Task description:
Rewrite the listing below so that every "image size" becomes "screenshot size" and nothing else changes. Omit the pictures from your answer.
◆ ◆ ◆ ◆
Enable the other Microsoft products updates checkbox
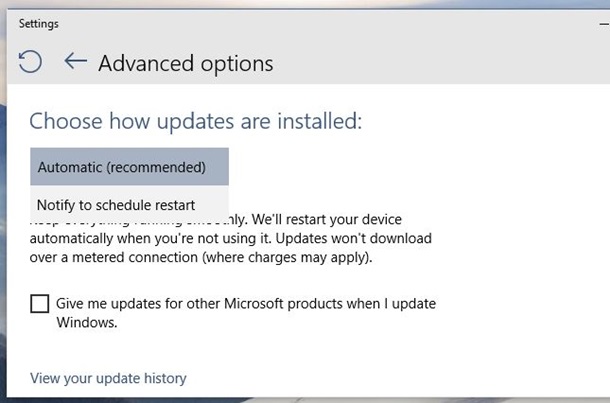 [x=40, y=304]
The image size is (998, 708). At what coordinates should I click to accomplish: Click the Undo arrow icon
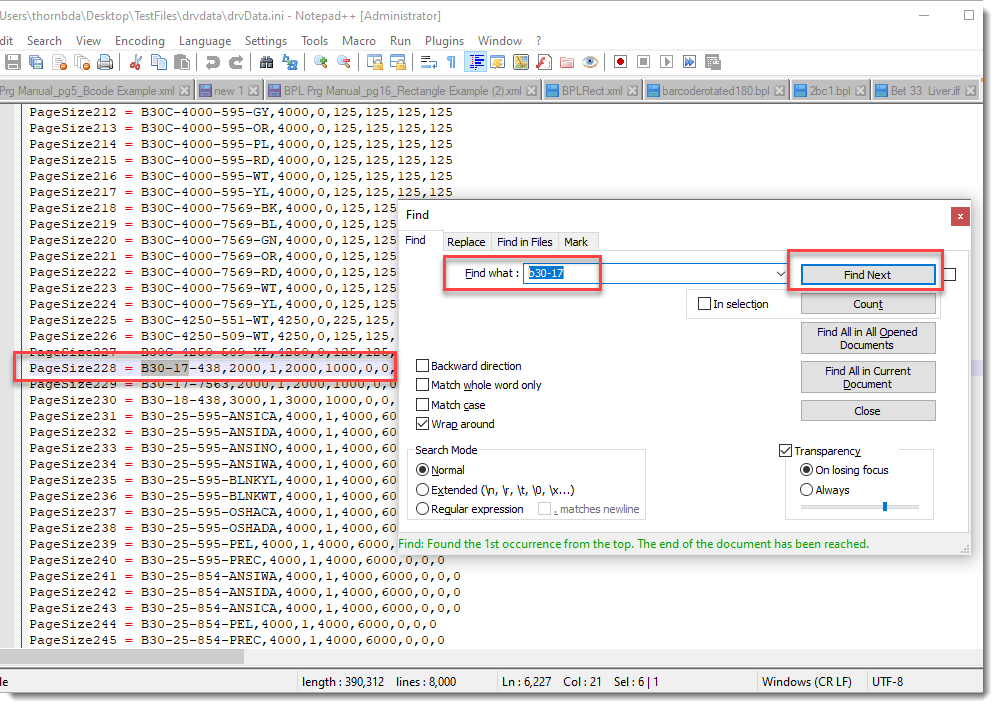click(213, 62)
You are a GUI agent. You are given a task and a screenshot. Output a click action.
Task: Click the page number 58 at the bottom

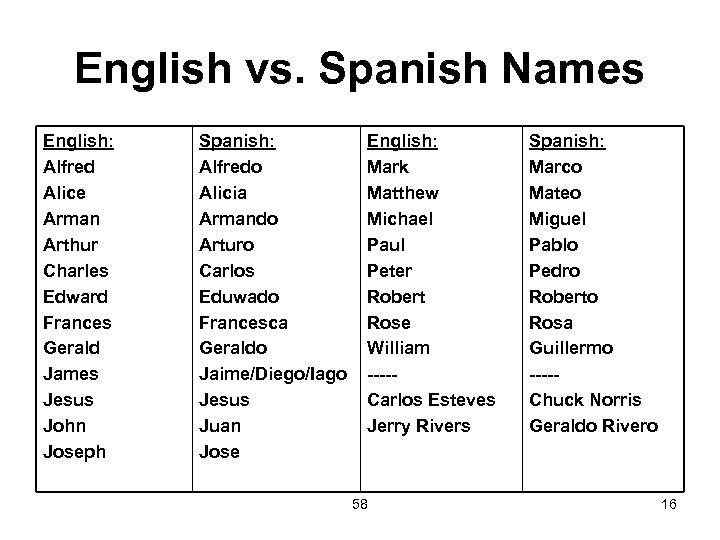click(x=360, y=504)
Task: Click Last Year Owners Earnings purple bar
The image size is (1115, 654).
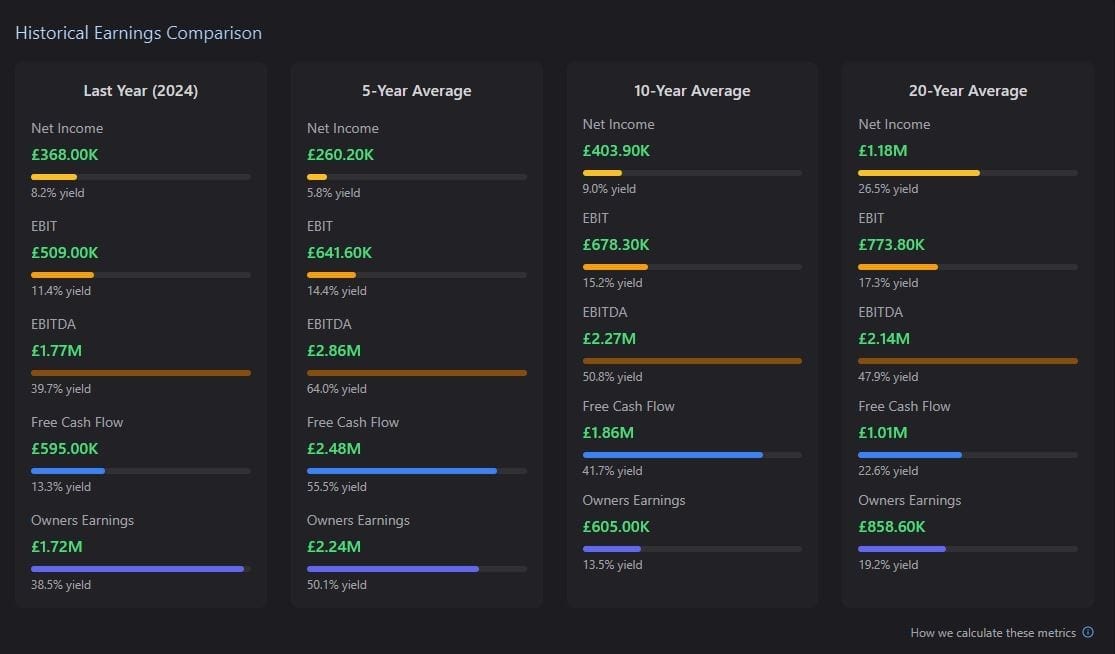Action: tap(141, 569)
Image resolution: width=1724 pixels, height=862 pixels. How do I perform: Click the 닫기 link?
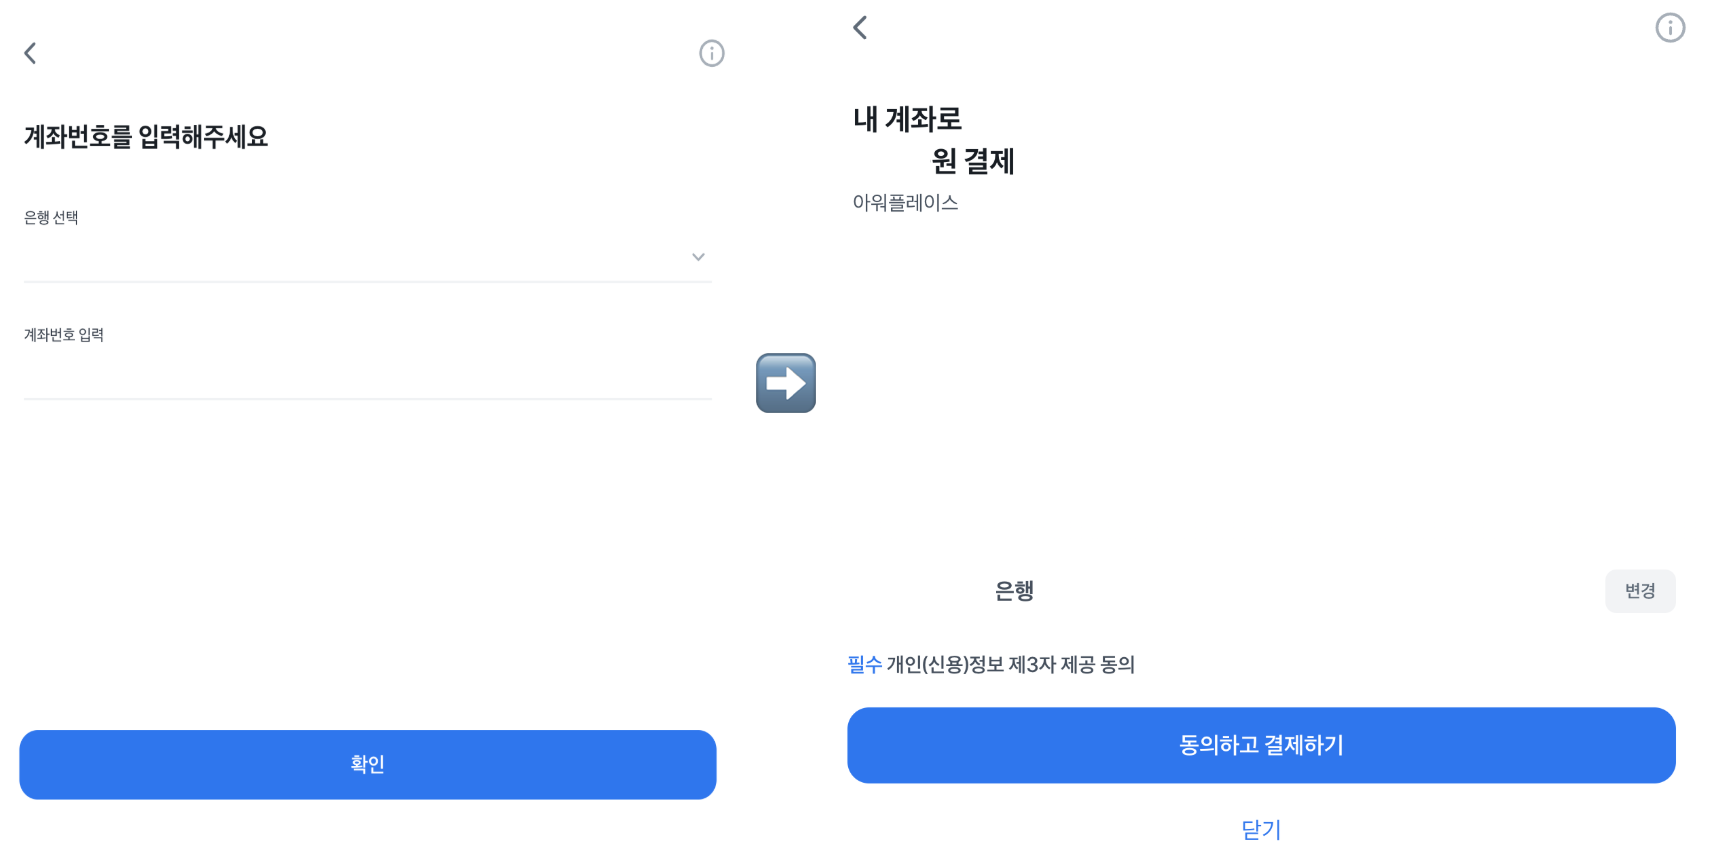point(1261,829)
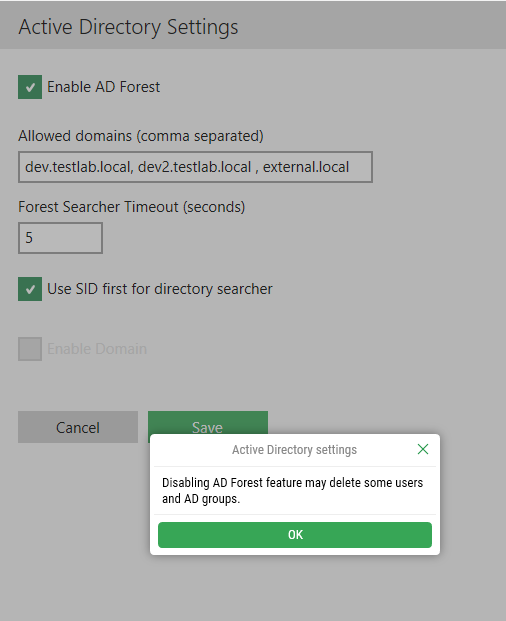Image resolution: width=506 pixels, height=621 pixels.
Task: Click the Forest Searcher Timeout (seconds) label
Action: coord(132,207)
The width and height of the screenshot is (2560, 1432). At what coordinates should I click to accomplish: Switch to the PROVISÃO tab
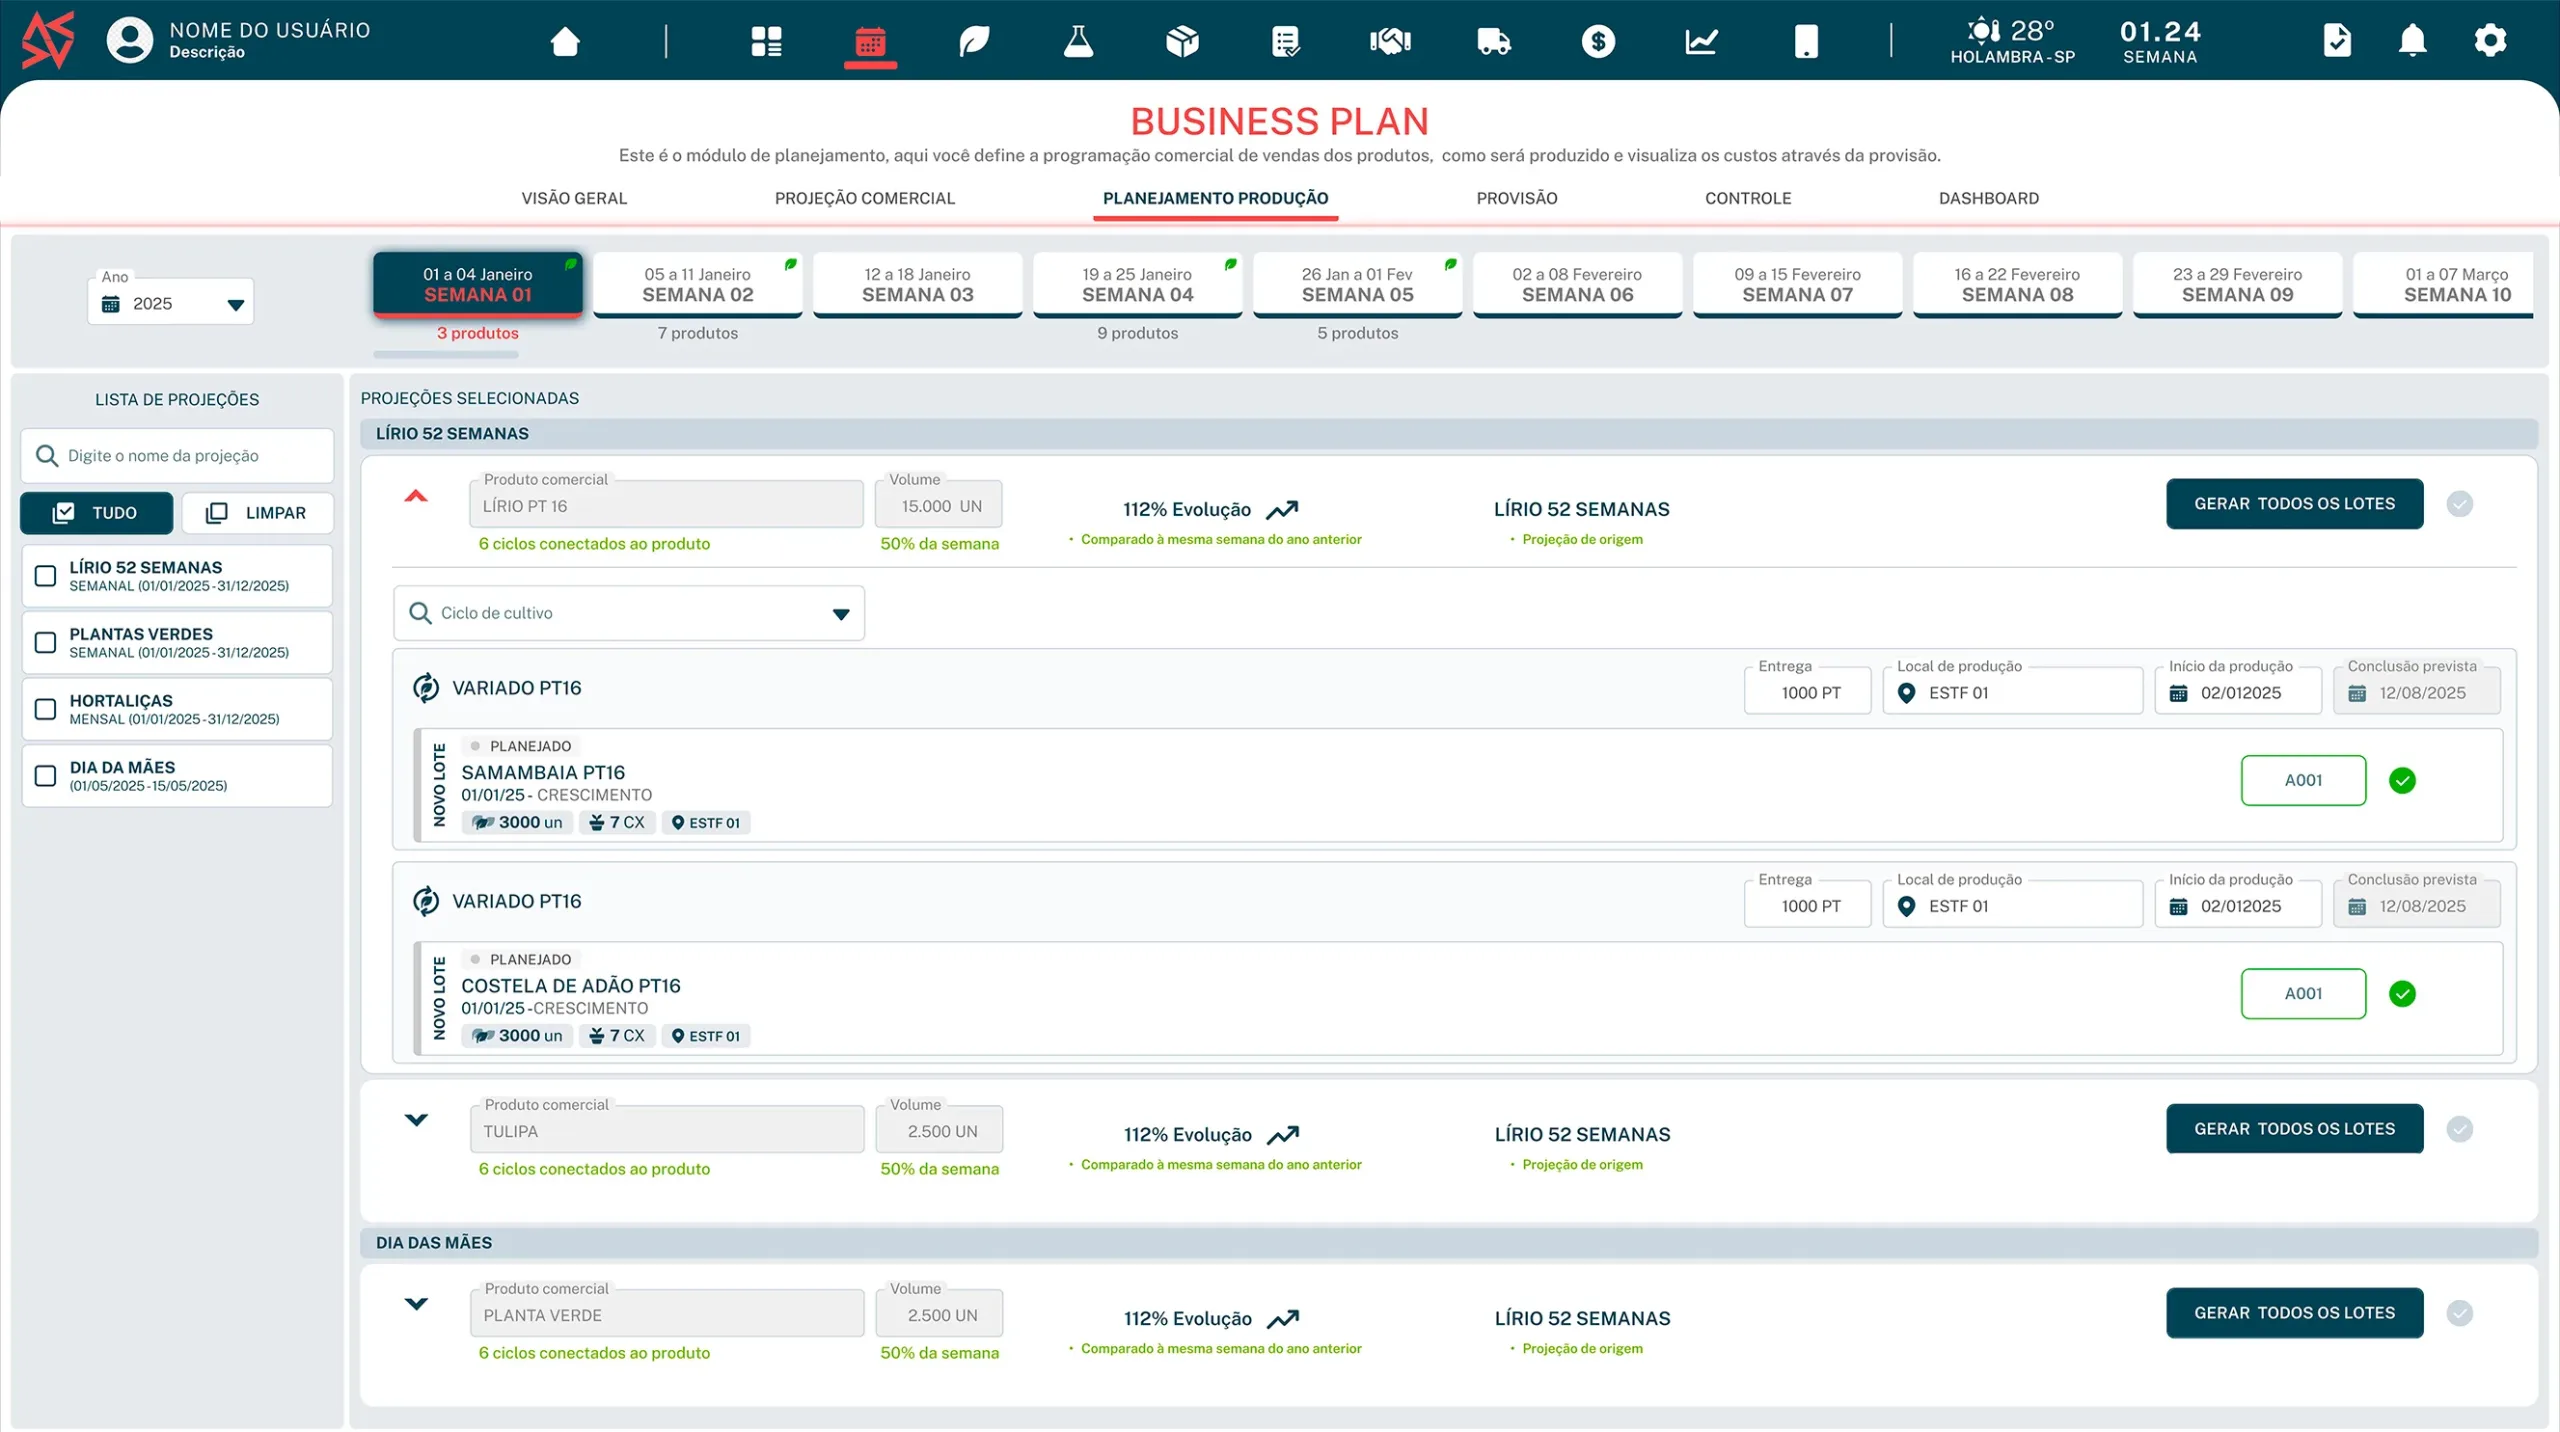click(1516, 198)

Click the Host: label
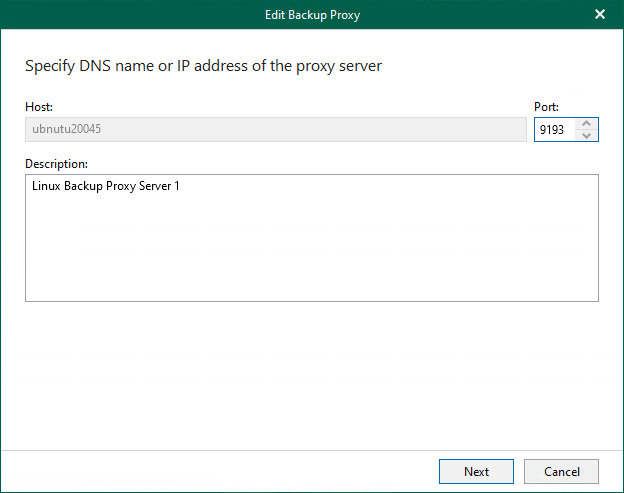[x=39, y=107]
◆ ◆ ◆ ◆
Completed exercise:
Enable the other Microsoft products updates checkbox
 [x=40, y=304]
The screenshot size is (998, 708). At what coordinates should I click to accomplish: Click the Undo arrow icon
click(213, 62)
You are a GUI agent. You are given a task and a screenshot. Output a click action.
Task: Click the page number 58 at the bottom

click(x=360, y=504)
Task: Click Last Year Owners Earnings purple bar
The screenshot size is (1115, 654).
Action: tap(141, 569)
Image resolution: width=1724 pixels, height=862 pixels. How do I perform: Click the 닫기 link?
point(1261,829)
Image resolution: width=506 pixels, height=621 pixels.
Task: Click the Forest Searcher Timeout (seconds) label
Action: coord(132,207)
The width and height of the screenshot is (2560, 1432). At what coordinates should I click to accomplish: Switch to the PROVISÃO tab
click(1516, 198)

Click the Host: label
[x=39, y=107]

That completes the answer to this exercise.